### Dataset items
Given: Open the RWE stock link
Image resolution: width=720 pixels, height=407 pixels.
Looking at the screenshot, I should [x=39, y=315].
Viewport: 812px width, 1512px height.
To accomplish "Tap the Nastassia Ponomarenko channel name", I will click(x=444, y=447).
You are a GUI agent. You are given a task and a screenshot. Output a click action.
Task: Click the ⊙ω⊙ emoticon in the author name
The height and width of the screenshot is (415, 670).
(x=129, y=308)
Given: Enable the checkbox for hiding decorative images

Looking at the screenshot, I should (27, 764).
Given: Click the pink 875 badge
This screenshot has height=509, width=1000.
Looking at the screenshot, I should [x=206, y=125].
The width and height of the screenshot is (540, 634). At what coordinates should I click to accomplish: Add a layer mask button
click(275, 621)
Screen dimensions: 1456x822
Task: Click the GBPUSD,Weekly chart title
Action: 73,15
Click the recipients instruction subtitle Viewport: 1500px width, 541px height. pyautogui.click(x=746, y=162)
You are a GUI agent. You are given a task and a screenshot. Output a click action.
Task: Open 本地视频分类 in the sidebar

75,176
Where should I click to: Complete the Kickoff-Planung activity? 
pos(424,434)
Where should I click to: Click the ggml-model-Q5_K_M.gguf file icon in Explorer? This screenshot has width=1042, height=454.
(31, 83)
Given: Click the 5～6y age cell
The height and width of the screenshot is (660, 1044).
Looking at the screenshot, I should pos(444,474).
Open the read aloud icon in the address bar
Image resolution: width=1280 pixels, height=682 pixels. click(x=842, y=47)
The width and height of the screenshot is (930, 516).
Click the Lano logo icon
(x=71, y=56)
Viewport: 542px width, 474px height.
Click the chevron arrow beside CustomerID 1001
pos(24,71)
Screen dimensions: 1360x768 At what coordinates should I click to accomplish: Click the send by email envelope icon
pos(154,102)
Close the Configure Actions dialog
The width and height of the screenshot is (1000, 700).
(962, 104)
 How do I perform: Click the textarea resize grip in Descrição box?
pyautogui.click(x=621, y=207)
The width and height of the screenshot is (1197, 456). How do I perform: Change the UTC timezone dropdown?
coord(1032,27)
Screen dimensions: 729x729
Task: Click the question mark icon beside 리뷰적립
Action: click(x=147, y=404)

### WHAT IS BEING ASKED
Copy out every one of the records above, keeping each line identical to the original.

### RESPONSE
Given: Open the RWE stock link
Image resolution: width=720 pixels, height=407 pixels.
Looking at the screenshot, I should [x=39, y=315].
Viewport: 812px width, 1512px height.
To accomplish "Tap the Nastassia Ponomarenko channel name", I will click(x=444, y=447).
You are a GUI agent. You are given a task and a screenshot. Output a click action.
Task: Click the ⊙ω⊙ emoticon in the author name
The height and width of the screenshot is (415, 670).
(x=129, y=308)
Given: Enable the checkbox for hiding decorative images

Looking at the screenshot, I should (27, 764).
Given: Click the pink 875 badge
This screenshot has height=509, width=1000.
Looking at the screenshot, I should [x=206, y=125].
The width and height of the screenshot is (540, 634). At what coordinates should I click to accomplish: Add a layer mask button
click(275, 621)
Screen dimensions: 1456x822
Task: Click the GBPUSD,Weekly chart title
Action: 73,15
Click the recipients instruction subtitle Viewport: 1500px width, 541px height. pyautogui.click(x=746, y=162)
You are a GUI agent. You are given a task and a screenshot. Output a click action.
Task: Open 本地视频分类 in the sidebar

75,176
Where should I click to: Complete the Kickoff-Planung activity? 
pos(424,434)
Where should I click to: Click the ggml-model-Q5_K_M.gguf file icon in Explorer? This screenshot has width=1042, height=454.
(31, 83)
Given: Click the 5～6y age cell
The height and width of the screenshot is (660, 1044).
Looking at the screenshot, I should pos(444,474).
Open the read aloud icon in the address bar
Image resolution: width=1280 pixels, height=682 pixels. click(x=842, y=47)
The width and height of the screenshot is (930, 516).
Click the Lano logo icon
(x=71, y=56)
Viewport: 542px width, 474px height.
Click the chevron arrow beside CustomerID 1001
pos(24,71)
Screen dimensions: 1360x768 At what coordinates should I click to accomplish: Click the send by email envelope icon
pos(154,102)
Close the Configure Actions dialog
The width and height of the screenshot is (1000, 700).
(962, 104)
 How do I perform: Click the textarea resize grip in Descrição box?
pyautogui.click(x=621, y=207)
The width and height of the screenshot is (1197, 456). How do I perform: Change the UTC timezone dropdown?
coord(1032,27)
Screen dimensions: 729x729
Task: Click the question mark icon beside 리뷰적립
Action: click(x=147, y=404)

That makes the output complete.